Spain, J.E, Rose, Lahtinen and Egan Jr., JJ., concur. Adjudged that the determination is confirmed, without costs, and petition dismissed.
. Petitioner does not contest the Hearing Committee’s conclusion that he failed to maintain records for one patient.
. As petitioner notes, the Committee’s determination and order contains certain inconsistencies and factual misstatements. For example, the Committee misstated petitioner’s area of specialty, and it sustained the specification of failure to maintain records for only one patient after finding that he had failed to so for four patients.

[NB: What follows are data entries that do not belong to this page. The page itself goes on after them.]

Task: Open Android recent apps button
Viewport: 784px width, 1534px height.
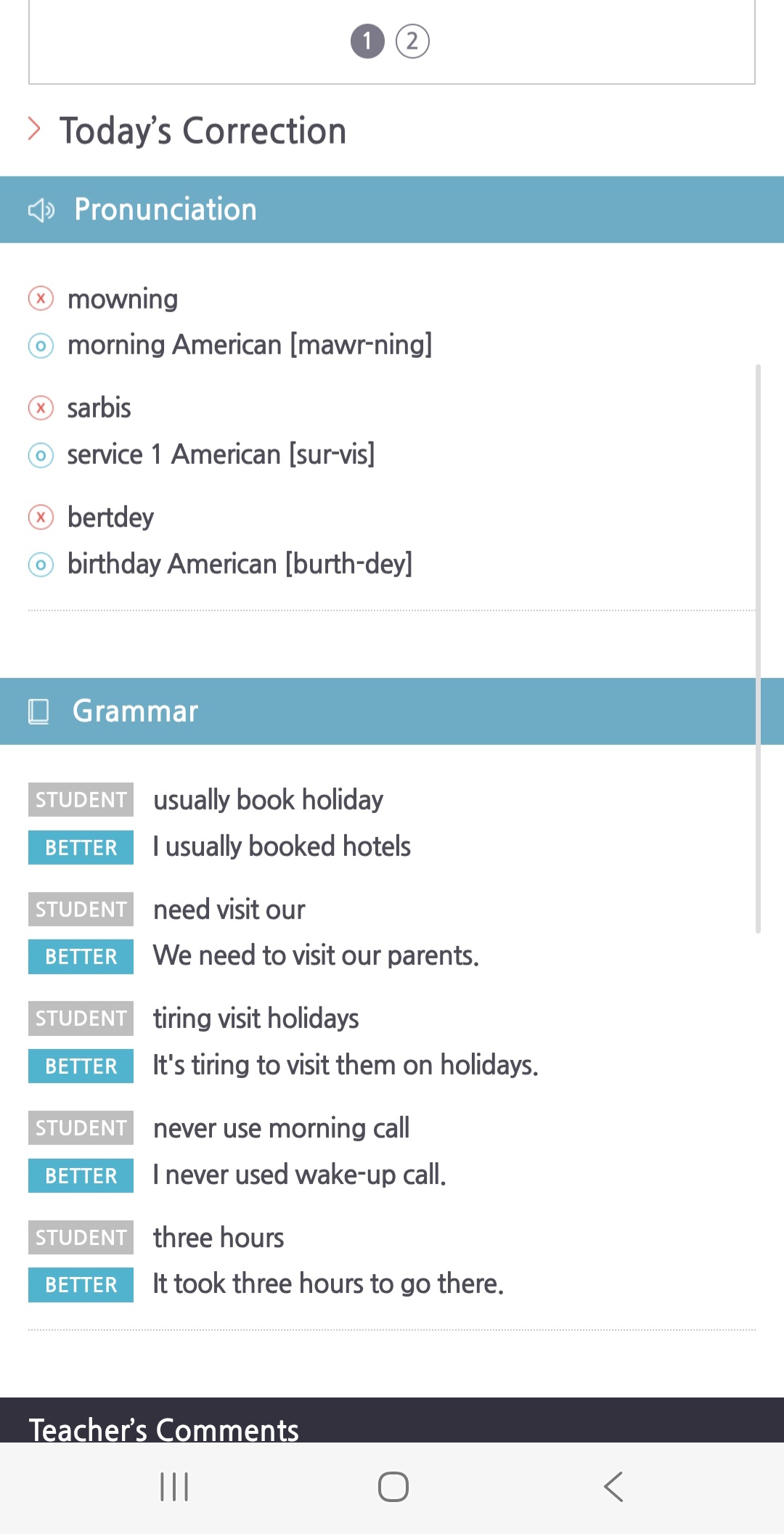Action: pyautogui.click(x=174, y=1487)
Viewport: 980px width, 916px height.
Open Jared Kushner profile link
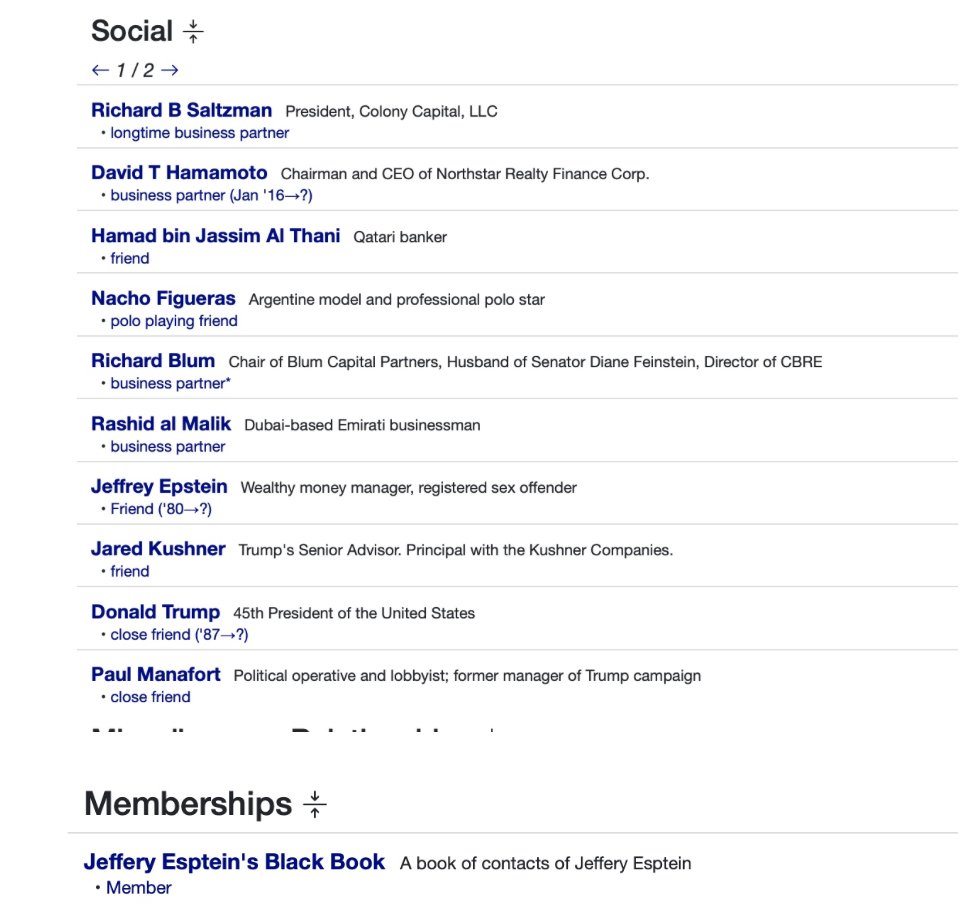click(158, 549)
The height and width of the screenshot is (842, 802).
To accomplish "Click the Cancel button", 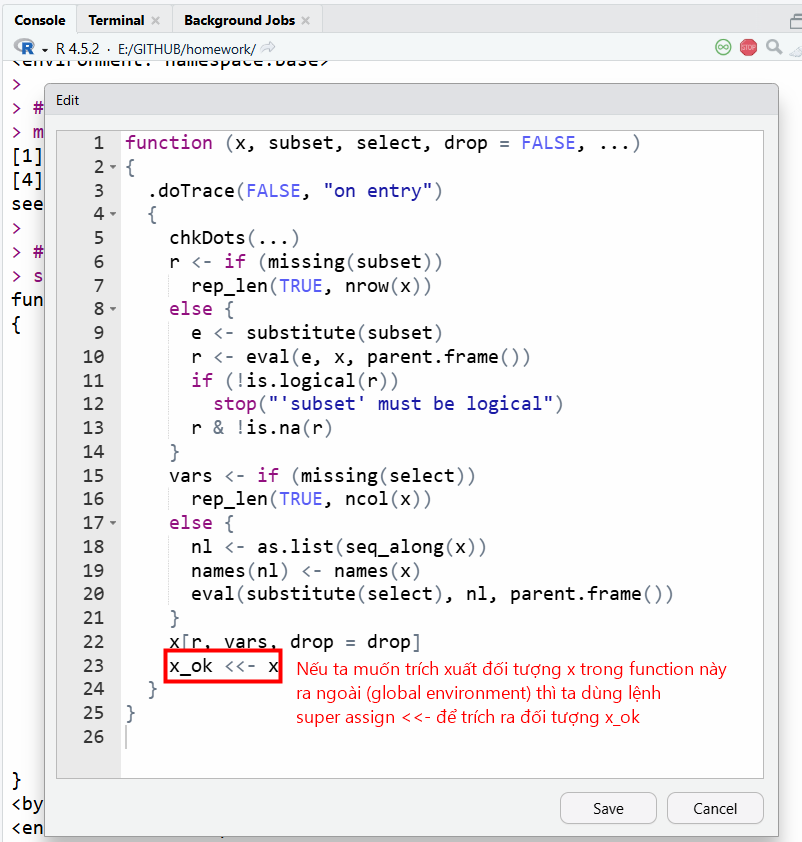I will 715,808.
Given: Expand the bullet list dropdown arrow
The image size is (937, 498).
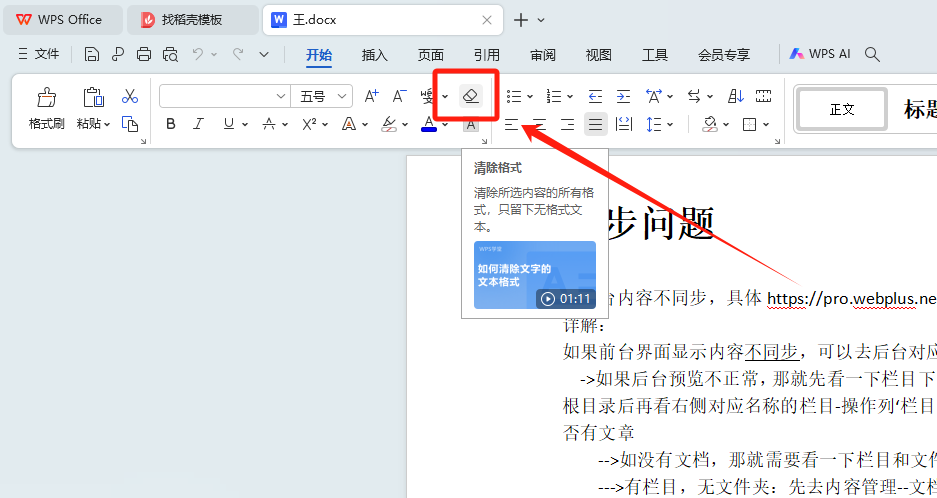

However, these relatively minor errors had no effect on the Committee’s conclusions as to petitioner’s primary act of misconduct — that is, circumventing his exclusion from insurers’ networks by using another physician’s name — and thus, no modification of the findings or penalty is warranted (see Matter of Peress v Administrative Review Bd. for Professional Med. Conduct, 294 AD2d 753, 754-755 [2002]).